## Description of the task
Transcribe the passage from the review of Thomas Bergler's book, starting at "How would you" and ending at "branches he studies.".

Slowing Down Juvenilization

Slowing Down Juvenilization June 27, 2012

There are some genuine oddities about Thomas Bergler’s book, The Juvenilization of American Christianity. To begin with, I think he’s basically or generally right. American Christianity has no doubt been influenced by the youth culture, but this raises an oddity for me: if adults, in a widespread way, are participating in this juvenilization, is it juvenilization any longer? Or is it a widespread cultural shift?

Which raises the next oddity: what is juvenilization? It is a Christianity that takes on the contours and substance of the youth culture, but this requires a fine and accurate definition of what “adult” or “mature” faith looks like — and we finally get a nice sketch of such on p. 226 of this book, where it basically means mature discipleship. Know the faith, godly, sacrificial, committed to the church as a fellowship, daily cross — both emotional comfort and suffering — they follow Christ. Which all means that the juvenilization of the church is about immaturity, which is the same problem the writer of Hebrews faced, Martin Luther faced, Jonathan Edwards faced, and … well … almost all have faced this. Bonhoeffer complained about this as well.

How would you define juvenilization of the church?

Another oddity is that Bergler finds unsuccessful juvenilization among the mainline, the Roman Catholic, and less so among the African American churches, but the evangelicals have successfully been juvenilized.  In particular, Bergler makes the interesting proposal that the 1960s was an apocalypse, the revelation of trends that preceded and came to light in the 1960s. And yet the evangelicals have been most successful of the church branches he studies.

Which leads me to this oddity: “juvenilization,” as I read this book, is the result of a form of communication. It the adaptation of the Christian message — and he could have examined the history of how “gospel” changed over this time and seen much of what he was saying — to be attractive (think music, think fun, think games, think entertaining) to the next generation. Part of this is evangelistic — reaching the unreached — and part of it is catechism — reaching the church kids. Adaptation to the audience is part of good Christian communication, so elements of the whole juvenilization theory are not only unavoidable but desirable. Read the New Testament in roughly chronological (not canonical order) sometime — and the take the Synoptics first and then read Paul and Peter and John etc. Notice what happens: the gospel substance shifts in its orientation and linguistic games (kingdom, soteriology, ecclesiology, eternal life, temple priesthood, etc). Audiences led to adaptation. Judaism notoriously was an accommodating faith.

So I’m not as concerned with what happened in the 1930s to the 1960s in seeking to communicate with the next generation; I am concerned with the gradual diminishment of the gospel, which I argue in The King Jesus Gospel, and the diminishment of discipleship in the church. Notably, Bergler ends up pointing his finger at Youth for Christ where the soterian gospel flourished. So the oddity is that I’m back on board with Bergler: immaturity is the problem and accommodation of message at the heart of the problem. Juvenilization, tied as it was into a shallow gospel and a shallow demand, led to satisfied, immature Christians and churches and Christianity because the adaptation of the gospel to the next generation watered down the gospel and its summons to follow Jesus.

Data excerpts:

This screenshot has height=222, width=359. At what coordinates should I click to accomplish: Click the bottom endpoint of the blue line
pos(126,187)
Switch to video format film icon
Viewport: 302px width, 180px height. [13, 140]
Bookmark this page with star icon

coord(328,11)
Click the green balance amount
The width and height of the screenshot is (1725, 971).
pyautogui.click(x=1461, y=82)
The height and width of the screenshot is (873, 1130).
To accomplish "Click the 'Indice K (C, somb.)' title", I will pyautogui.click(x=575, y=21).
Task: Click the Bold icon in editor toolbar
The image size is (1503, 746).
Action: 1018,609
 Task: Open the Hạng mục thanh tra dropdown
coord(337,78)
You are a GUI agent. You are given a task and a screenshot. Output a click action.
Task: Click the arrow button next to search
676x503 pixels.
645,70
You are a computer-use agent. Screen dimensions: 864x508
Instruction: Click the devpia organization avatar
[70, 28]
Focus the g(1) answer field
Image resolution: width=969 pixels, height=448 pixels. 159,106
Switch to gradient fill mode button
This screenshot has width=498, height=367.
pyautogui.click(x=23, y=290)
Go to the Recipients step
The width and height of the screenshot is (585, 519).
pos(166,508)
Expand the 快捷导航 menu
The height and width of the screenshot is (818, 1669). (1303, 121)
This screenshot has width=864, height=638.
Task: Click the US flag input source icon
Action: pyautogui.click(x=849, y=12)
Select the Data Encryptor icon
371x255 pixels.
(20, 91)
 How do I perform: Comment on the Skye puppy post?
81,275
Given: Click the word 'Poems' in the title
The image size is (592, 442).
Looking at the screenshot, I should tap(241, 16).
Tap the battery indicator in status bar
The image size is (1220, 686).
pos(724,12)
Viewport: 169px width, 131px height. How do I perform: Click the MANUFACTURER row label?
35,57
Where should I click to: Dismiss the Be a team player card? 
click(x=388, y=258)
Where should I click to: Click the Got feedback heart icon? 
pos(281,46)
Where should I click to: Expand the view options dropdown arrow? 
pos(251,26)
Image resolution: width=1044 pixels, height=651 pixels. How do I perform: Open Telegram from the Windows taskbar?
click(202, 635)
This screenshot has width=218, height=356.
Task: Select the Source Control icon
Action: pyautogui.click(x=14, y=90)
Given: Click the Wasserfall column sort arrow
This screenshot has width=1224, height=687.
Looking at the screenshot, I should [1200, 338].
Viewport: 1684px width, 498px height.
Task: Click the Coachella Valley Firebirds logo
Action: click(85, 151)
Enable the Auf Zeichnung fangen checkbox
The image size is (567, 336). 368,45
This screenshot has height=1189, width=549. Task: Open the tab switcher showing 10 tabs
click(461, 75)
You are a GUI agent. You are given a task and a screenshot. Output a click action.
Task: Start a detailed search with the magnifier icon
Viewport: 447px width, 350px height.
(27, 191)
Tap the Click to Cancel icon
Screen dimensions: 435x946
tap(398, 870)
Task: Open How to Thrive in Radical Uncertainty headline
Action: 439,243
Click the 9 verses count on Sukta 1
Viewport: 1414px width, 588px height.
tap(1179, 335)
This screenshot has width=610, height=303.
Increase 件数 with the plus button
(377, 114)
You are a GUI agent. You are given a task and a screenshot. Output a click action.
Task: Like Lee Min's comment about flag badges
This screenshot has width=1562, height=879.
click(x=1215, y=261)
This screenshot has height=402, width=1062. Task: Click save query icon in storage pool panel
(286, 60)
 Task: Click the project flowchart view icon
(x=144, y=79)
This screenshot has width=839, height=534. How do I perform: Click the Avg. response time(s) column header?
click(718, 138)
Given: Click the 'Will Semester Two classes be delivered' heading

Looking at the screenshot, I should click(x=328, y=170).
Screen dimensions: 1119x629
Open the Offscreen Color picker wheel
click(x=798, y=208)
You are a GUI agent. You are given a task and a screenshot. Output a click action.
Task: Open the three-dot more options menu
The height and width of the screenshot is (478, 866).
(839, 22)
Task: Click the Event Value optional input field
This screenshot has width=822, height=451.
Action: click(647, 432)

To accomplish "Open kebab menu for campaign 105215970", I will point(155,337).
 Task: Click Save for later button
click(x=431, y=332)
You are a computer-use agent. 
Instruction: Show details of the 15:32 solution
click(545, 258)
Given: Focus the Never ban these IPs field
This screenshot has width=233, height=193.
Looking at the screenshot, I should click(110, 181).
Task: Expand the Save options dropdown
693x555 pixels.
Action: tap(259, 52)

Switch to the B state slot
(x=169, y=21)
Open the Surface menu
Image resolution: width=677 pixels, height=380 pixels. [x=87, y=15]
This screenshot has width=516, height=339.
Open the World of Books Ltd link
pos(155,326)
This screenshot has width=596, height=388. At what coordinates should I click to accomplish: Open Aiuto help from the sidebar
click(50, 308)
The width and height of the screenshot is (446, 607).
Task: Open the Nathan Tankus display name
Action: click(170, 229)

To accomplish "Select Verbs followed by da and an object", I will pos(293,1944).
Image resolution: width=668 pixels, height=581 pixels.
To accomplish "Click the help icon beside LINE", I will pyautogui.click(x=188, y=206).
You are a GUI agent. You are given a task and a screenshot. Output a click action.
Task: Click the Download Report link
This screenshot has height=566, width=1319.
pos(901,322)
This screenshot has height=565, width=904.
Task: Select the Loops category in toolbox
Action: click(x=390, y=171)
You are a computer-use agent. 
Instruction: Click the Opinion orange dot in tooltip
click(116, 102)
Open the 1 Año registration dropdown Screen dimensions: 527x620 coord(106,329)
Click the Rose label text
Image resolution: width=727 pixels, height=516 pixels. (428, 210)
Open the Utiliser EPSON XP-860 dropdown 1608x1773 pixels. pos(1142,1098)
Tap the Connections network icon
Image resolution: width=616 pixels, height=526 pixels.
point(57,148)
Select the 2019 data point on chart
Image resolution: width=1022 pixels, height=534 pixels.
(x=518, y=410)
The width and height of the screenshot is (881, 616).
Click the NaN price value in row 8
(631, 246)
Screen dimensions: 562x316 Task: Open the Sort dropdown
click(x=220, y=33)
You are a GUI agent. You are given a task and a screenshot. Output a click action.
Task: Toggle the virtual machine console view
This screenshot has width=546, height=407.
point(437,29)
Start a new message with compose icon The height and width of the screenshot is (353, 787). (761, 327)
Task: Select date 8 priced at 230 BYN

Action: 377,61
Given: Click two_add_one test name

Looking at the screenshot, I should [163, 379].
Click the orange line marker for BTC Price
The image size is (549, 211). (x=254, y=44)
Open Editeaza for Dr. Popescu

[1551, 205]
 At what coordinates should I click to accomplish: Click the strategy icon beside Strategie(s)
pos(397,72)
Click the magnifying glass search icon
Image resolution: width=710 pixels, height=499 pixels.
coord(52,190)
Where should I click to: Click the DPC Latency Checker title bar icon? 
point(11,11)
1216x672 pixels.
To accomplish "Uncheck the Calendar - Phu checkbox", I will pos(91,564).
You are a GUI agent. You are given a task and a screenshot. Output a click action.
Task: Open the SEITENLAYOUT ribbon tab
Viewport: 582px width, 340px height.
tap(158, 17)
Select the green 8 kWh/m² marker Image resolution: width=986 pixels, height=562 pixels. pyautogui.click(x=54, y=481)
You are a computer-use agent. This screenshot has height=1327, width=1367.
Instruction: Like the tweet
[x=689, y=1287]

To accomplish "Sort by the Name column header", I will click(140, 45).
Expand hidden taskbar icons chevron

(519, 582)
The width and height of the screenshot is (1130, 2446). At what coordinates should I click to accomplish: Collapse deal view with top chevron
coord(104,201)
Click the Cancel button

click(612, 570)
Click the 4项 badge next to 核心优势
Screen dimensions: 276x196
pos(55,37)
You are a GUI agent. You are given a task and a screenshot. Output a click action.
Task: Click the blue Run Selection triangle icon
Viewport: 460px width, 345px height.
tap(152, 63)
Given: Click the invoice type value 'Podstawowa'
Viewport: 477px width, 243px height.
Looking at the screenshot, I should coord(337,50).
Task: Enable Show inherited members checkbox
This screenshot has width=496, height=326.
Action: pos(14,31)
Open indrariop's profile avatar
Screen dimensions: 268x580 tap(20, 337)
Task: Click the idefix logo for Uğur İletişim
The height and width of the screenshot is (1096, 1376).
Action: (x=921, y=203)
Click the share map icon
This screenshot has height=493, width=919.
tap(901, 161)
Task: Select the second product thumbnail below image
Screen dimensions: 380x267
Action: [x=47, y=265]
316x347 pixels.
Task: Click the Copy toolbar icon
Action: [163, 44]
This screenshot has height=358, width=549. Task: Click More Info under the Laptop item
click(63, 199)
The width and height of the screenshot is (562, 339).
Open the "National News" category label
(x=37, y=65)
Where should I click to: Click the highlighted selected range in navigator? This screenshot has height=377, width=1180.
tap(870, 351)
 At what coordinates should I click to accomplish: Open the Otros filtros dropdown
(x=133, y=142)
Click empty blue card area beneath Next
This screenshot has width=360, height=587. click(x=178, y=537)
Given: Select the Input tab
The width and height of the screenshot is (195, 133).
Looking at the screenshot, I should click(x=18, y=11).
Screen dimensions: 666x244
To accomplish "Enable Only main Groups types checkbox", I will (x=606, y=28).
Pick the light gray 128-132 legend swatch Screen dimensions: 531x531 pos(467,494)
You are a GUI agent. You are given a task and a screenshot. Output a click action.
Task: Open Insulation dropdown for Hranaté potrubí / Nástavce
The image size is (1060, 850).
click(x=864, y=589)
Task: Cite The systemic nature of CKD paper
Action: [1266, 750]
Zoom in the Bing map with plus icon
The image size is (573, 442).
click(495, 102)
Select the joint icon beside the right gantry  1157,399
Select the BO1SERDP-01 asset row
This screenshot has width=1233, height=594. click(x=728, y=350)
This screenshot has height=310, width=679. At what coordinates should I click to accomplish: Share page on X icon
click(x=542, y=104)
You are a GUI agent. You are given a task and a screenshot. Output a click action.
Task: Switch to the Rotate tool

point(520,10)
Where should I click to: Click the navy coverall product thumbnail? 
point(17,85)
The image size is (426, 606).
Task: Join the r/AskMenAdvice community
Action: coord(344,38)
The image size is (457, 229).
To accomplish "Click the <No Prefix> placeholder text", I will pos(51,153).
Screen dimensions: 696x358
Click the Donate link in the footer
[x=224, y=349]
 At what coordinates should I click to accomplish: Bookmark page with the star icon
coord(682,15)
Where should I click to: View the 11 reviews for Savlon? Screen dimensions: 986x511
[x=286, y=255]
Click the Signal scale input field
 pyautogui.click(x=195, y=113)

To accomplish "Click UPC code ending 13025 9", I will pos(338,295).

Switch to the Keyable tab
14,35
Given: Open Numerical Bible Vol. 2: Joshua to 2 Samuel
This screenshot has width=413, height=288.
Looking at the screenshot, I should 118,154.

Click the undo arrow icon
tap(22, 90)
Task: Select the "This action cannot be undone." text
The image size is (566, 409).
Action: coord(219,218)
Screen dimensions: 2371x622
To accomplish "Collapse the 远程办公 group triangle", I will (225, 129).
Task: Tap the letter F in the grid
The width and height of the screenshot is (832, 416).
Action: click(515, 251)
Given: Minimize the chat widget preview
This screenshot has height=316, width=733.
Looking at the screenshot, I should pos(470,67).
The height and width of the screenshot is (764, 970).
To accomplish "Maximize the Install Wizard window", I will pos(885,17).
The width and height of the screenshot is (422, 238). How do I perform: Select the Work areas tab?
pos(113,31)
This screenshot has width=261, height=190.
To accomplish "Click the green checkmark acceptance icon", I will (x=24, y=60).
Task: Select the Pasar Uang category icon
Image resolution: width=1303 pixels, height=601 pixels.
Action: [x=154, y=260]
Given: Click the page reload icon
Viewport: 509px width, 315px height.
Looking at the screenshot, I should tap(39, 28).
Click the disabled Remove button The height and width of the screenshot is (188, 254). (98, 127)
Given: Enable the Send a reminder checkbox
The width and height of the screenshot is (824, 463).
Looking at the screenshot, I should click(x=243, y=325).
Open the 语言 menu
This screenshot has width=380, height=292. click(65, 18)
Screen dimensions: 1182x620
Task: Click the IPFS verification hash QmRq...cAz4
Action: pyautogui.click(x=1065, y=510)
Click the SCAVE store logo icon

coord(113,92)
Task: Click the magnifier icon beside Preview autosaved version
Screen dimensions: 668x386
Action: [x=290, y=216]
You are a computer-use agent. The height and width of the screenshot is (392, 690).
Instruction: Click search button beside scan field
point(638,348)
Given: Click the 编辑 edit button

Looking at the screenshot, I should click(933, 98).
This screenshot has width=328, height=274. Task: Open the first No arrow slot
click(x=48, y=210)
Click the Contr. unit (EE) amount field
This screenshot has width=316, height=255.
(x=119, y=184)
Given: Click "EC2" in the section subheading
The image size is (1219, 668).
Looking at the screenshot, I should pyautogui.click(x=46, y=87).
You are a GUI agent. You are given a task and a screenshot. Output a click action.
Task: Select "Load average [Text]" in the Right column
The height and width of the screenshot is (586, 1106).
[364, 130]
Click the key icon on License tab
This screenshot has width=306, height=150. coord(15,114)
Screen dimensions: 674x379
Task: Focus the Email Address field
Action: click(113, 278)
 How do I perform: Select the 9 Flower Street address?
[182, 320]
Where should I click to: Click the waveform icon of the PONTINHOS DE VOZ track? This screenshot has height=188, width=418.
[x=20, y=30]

## Solution below
How would you define juvenilization of the church?

Another oddity is that Bergler finds unsuccessful juvenilization among the mainline, the Roman Catholic, and less so among the African American churches, but the evangelicals have successfully been juvenilized.  In particular, Bergler makes the interesting proposal that the 1960s was an apocalypse, the revelation of trends that preceded and came to light in the 1960s. And yet the evangelicals have been most successful of the church branches he studies.